Tags: #Policíaco, #Thriller

El círculo (14 page)

Titubeó antes de tomar una dirección. En todo caso, no pensaba elegir la que aquel tarado había escogido por ella.

Se lanzó entre los matorrales y los árboles, lejos de cualquier indicio de sendero, tropezando con las raíces y las irregularidades del terreno. Con los pies ensangrentados, al poco trecho llegó a otro arroyo, con el lecho cubierto de árboles. Aquellos abedules y avellanos abatidos por alguna tempestad constituyeron una horrible barrera. Unas ramas aceradas como dagas le desgarraron las pantorrillas y los dedos de los pies se le torcieron sobre las incisivas piedras y los pedazos de madera seca.

Al otro lado partía otro sendero.

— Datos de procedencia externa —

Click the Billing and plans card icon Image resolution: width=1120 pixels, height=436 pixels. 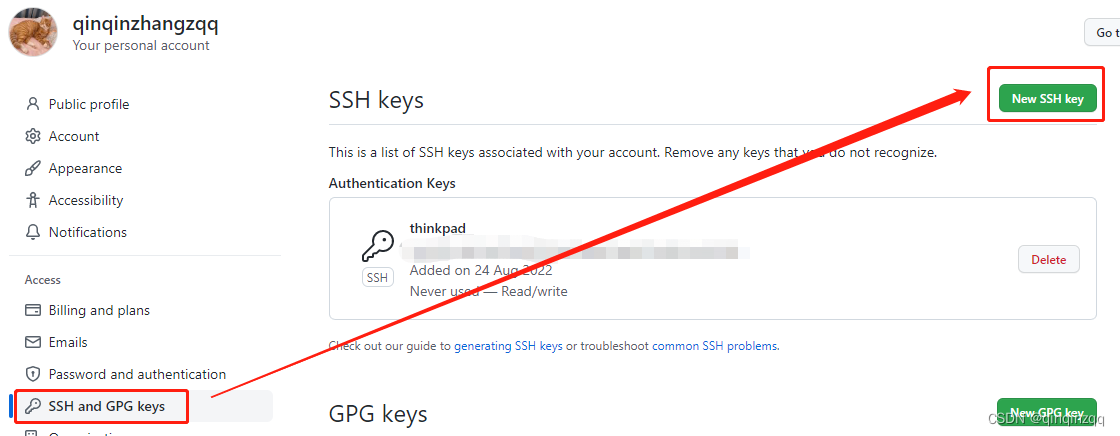(x=33, y=310)
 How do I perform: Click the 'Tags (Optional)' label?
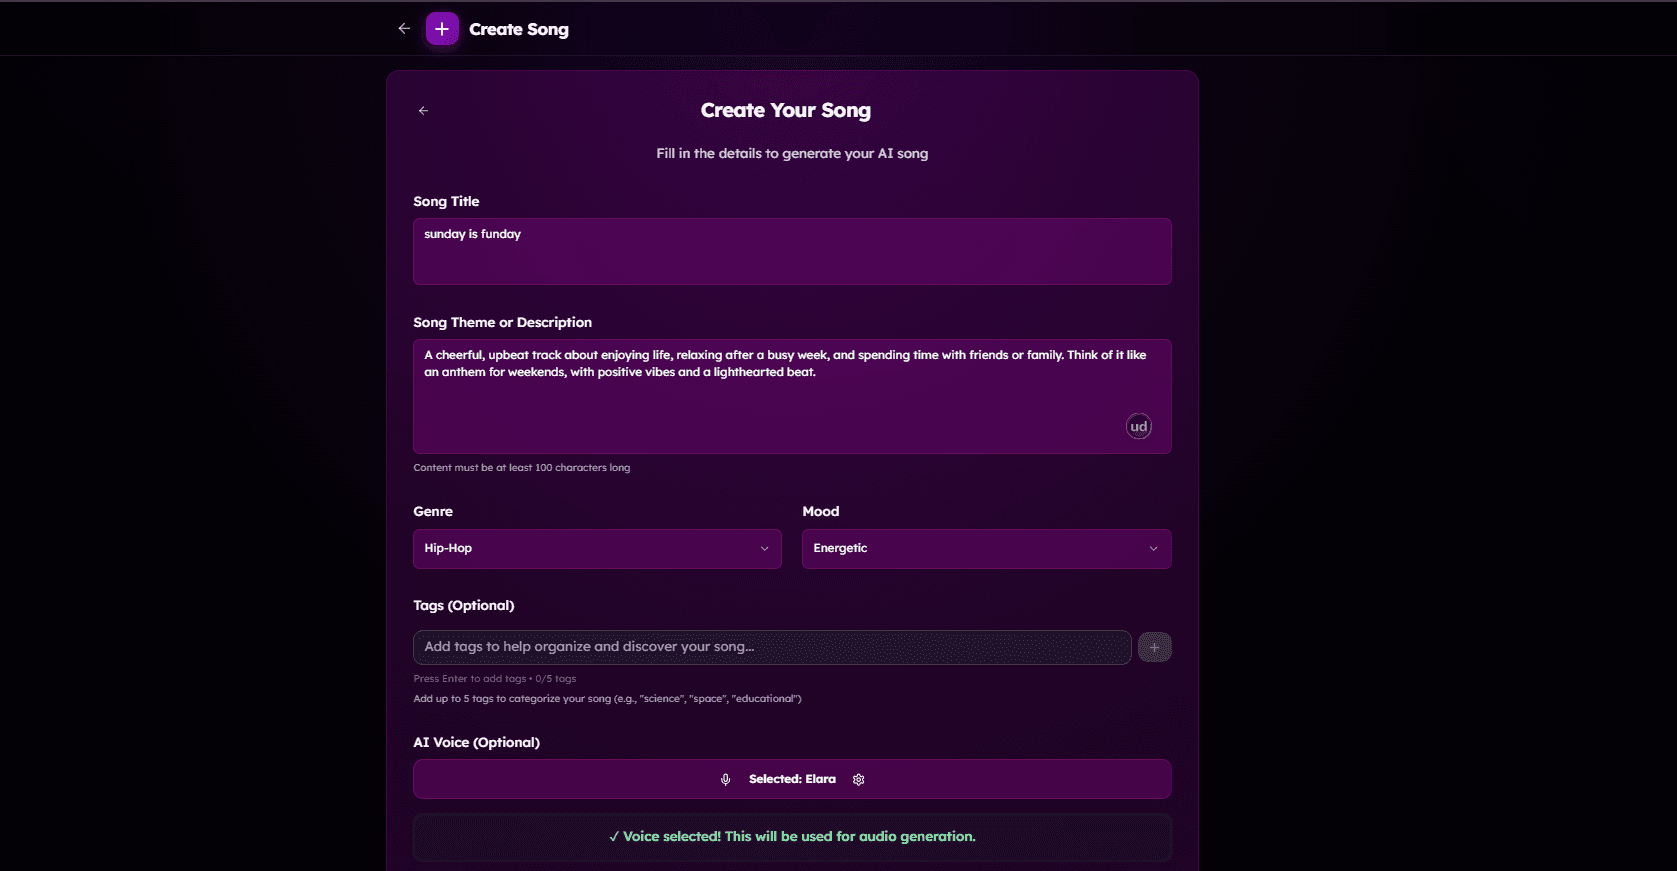coord(464,606)
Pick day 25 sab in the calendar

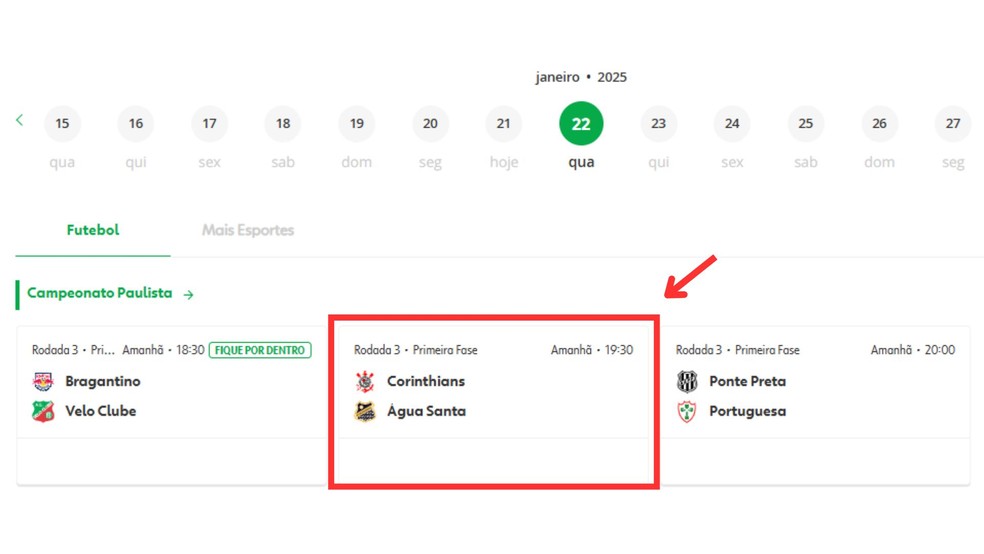[805, 124]
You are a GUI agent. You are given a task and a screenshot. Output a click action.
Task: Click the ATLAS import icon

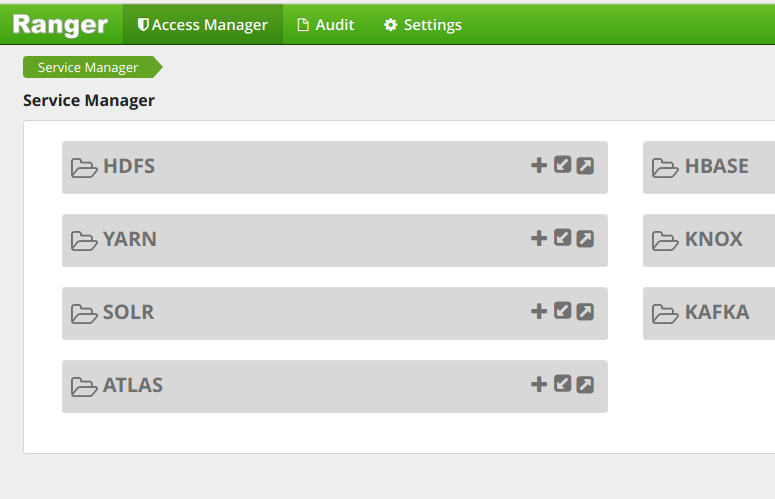563,384
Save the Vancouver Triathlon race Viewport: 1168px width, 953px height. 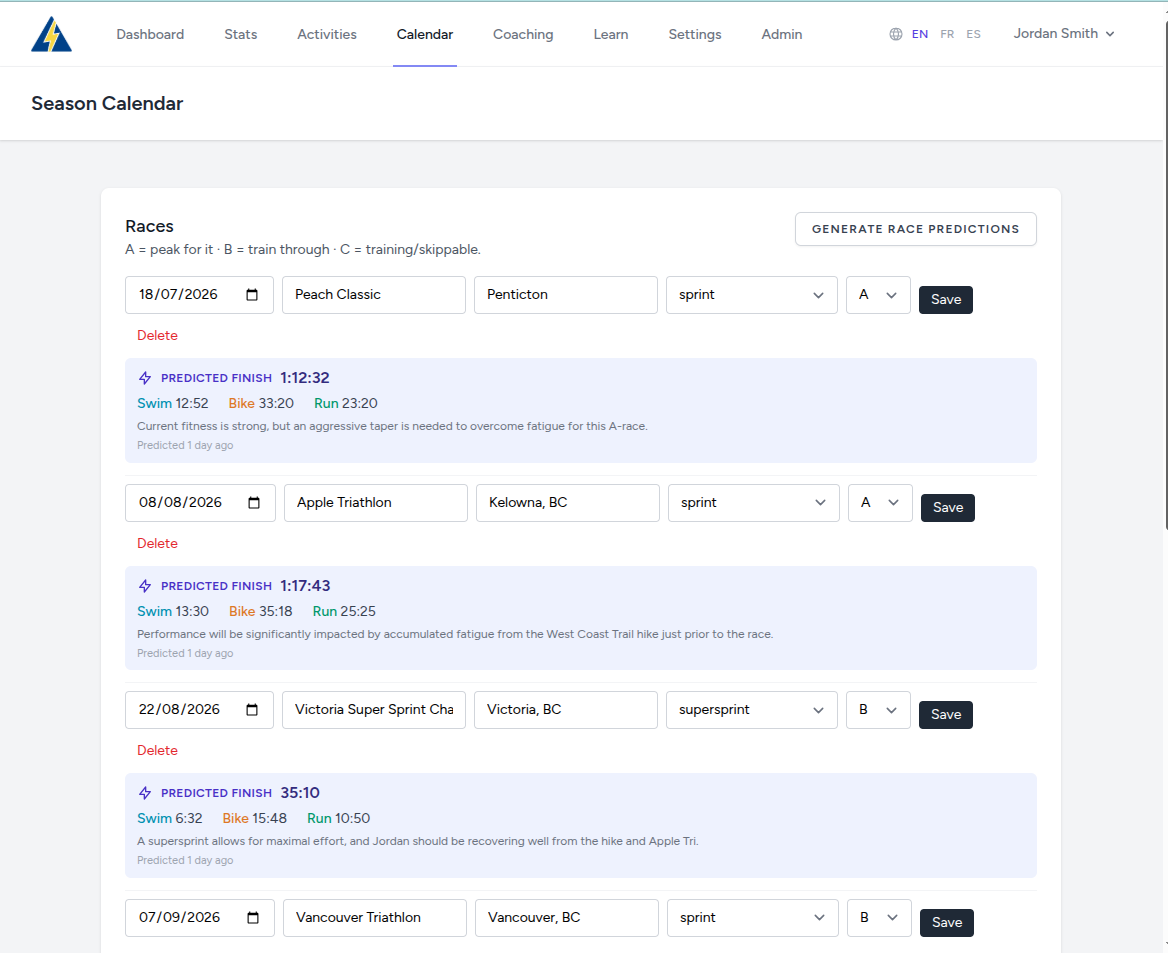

Sin resuello, decidió continuar por allí. Aún mantenía la esperanza de encontrar a alguien y caminar por la maleza la agotaba demasiado.

«No quiero morir».

Corría, tropezaba y volvía a acelerar.

Corría para salvarse, con el pecho encendido, el corazón a punto de estallar y las piernas cada vez más flojas. A su alrededor la espesura se volvía cada vez más densa y el aire más caliente. Los aromas del bosque se mezclaban con el olor agrio de su propio sudor, que le escocía en los ojos. Oía el ruido del agua de otro riachuelo, y nada más. Tras ella reinaba el silencio.

«No quiero morir…».

Aquel pensamiento acaparaba el espacio que dejaba en su cerebro el miedo, un miedo abyecto, inhumano. «No quiero… no quiero… no quiero…». «Morir…».

Sentía las lágrimas amargas que resbalaban por sus mejillas y el latido del pulso en el cuello y el pecho. Habría matado a su madre y a su padre para poder escapar de aquella pesadilla.

De repente, el corazón le dio un brinco. Había alguien, allá abajo…

Se puso a dar voces.

—¡Eh! ¡Espere! ¡Espere! ¡Socorro! ¡Ayúdeme!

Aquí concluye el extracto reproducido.